**REQUIREMENT**
Pictures do not belong in the output. Reproduce exactly the lines from the start of the records through the line with "Open the news notification icon".

**DATA FOR REVIEW**

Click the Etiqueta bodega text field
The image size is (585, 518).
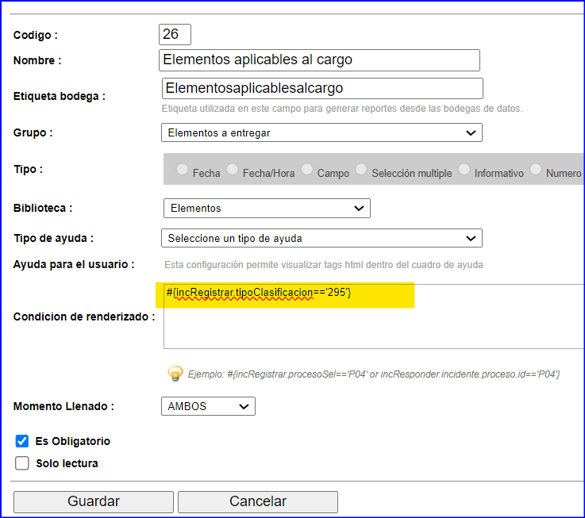(x=323, y=88)
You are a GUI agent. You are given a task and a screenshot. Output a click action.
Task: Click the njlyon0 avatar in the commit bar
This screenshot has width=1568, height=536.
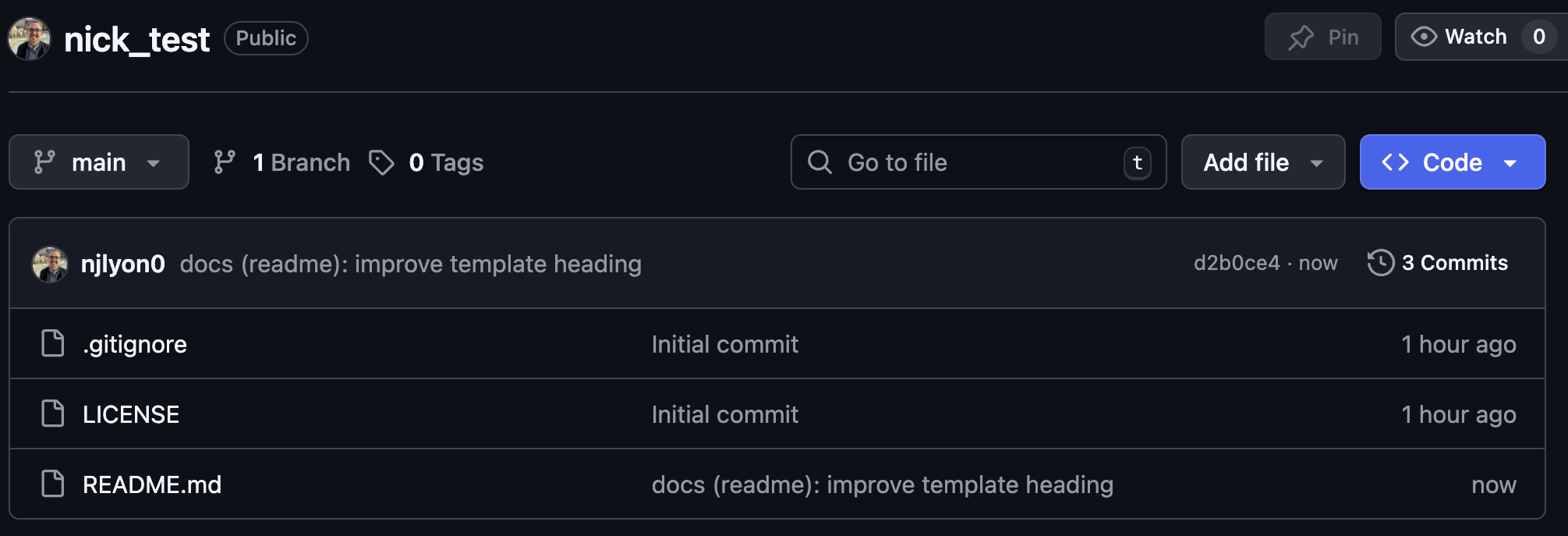point(50,264)
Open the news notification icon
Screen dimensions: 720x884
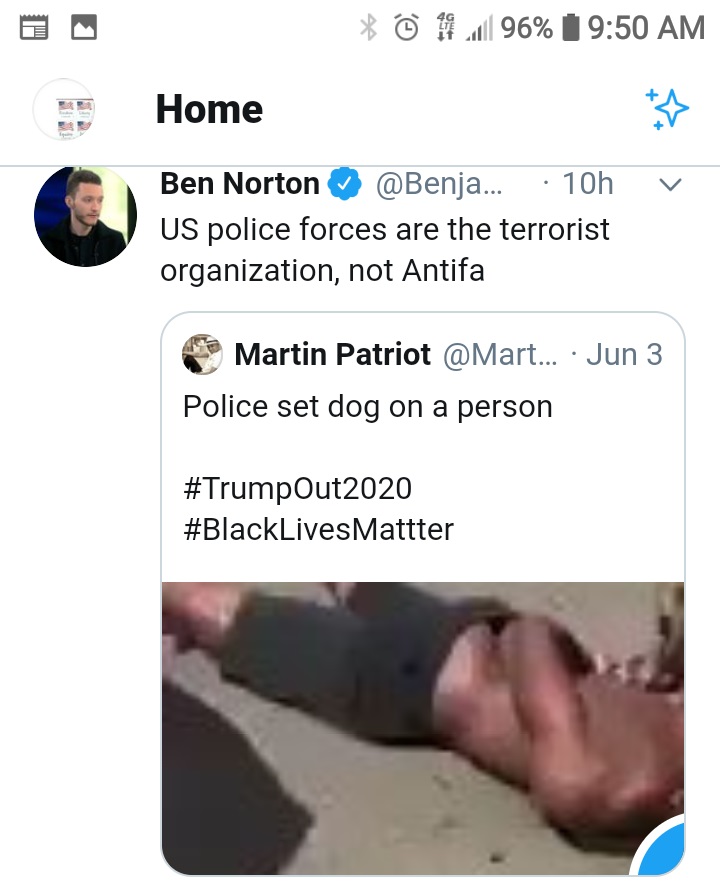(34, 28)

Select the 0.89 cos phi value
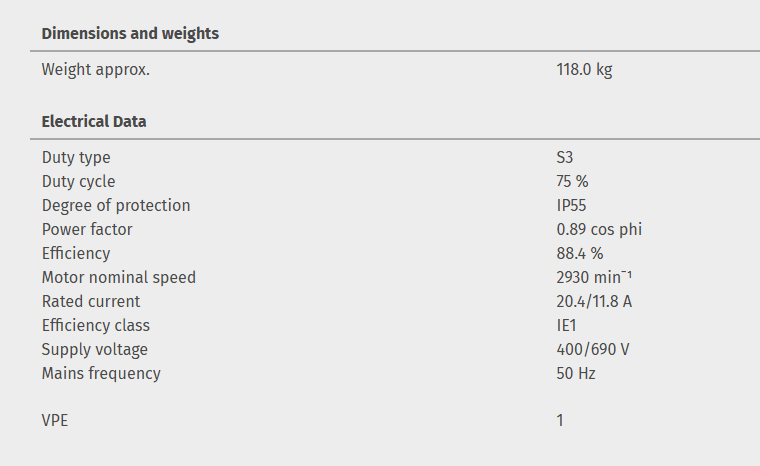click(x=599, y=230)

**RESULT BELOW**
Click the Etiqueta bodega text field
The image size is (585, 518).
(x=323, y=88)
You are a GUI agent. You are given a task and a screenshot. Output a click action.
Task: Click the njlyon0 avatar in the commit bar
This screenshot has width=1568, height=536.
point(50,264)
Open the news notification icon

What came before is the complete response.